| TASK DETAILS |
A word-for-word printout of the whole listing is needed.

| DATASET RECORDS |
════════════════
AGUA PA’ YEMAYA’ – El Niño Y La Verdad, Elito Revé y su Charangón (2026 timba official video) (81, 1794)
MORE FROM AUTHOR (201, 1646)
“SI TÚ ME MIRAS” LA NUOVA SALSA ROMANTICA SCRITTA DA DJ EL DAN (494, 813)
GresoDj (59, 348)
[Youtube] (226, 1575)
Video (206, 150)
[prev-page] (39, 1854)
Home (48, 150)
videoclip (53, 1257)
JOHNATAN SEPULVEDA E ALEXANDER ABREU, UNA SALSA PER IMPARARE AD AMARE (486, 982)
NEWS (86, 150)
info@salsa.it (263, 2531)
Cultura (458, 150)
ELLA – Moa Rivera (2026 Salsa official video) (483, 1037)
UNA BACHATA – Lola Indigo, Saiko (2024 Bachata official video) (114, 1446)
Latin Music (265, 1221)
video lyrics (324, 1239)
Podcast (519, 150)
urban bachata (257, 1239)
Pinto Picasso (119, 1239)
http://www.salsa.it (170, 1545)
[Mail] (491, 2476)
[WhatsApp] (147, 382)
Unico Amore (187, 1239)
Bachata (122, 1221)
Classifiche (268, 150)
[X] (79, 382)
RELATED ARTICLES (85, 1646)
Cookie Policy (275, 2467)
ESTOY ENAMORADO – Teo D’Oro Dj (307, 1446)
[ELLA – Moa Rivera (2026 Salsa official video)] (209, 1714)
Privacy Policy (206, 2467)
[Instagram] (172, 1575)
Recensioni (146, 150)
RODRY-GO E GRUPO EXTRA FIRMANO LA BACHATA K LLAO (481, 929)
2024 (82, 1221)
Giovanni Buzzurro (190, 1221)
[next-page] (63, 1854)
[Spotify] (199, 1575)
════════════════
| TASK RESULT |
AGUA PA’ YEMAYA’ – El Niño Y La Verdad, Elito Revé y su Charangón (2026 timba official video) (81, 1794)
MORE FROM AUTHOR (201, 1646)
“SI TÚ ME MIRAS” LA NUOVA SALSA ROMANTICA SCRITTA DA DJ EL DAN (494, 813)
GresoDj (59, 348)
[Youtube] (226, 1575)
Video (206, 150)
[prev-page] (39, 1854)
Home (48, 150)
videoclip (53, 1257)
JOHNATAN SEPULVEDA E ALEXANDER ABREU, UNA SALSA PER IMPARARE AD AMARE (486, 982)
NEWS (86, 150)
info@salsa.it (263, 2531)
Cultura (458, 150)
ELLA – Moa Rivera (2026 Salsa official video) (483, 1037)
UNA BACHATA – Lola Indigo, Saiko (2024 Bachata official video) (114, 1446)
Latin Music (265, 1221)
video lyrics (324, 1239)
Podcast (519, 150)
urban bachata (257, 1239)
Pinto Picasso (119, 1239)
http://www.salsa.it (170, 1545)
[Mail] (491, 2476)
[WhatsApp] (147, 382)
Unico Amore (187, 1239)
Bachata (122, 1221)
Classifiche (268, 150)
[X] (79, 382)
RELATED ARTICLES (85, 1646)
Cookie Policy (275, 2467)
ESTOY ENAMORADO – Teo D’Oro Dj (307, 1446)
[ELLA – Moa Rivera (2026 Salsa official video)] (209, 1714)
Privacy Policy (206, 2467)
[Instagram] (172, 1575)
Recensioni (146, 150)
RODRY-GO E GRUPO EXTRA FIRMANO LA BACHATA K LLAO (481, 929)
2024 (82, 1221)
Giovanni Buzzurro (190, 1221)
[next-page] (63, 1854)
[Spotify] (199, 1575)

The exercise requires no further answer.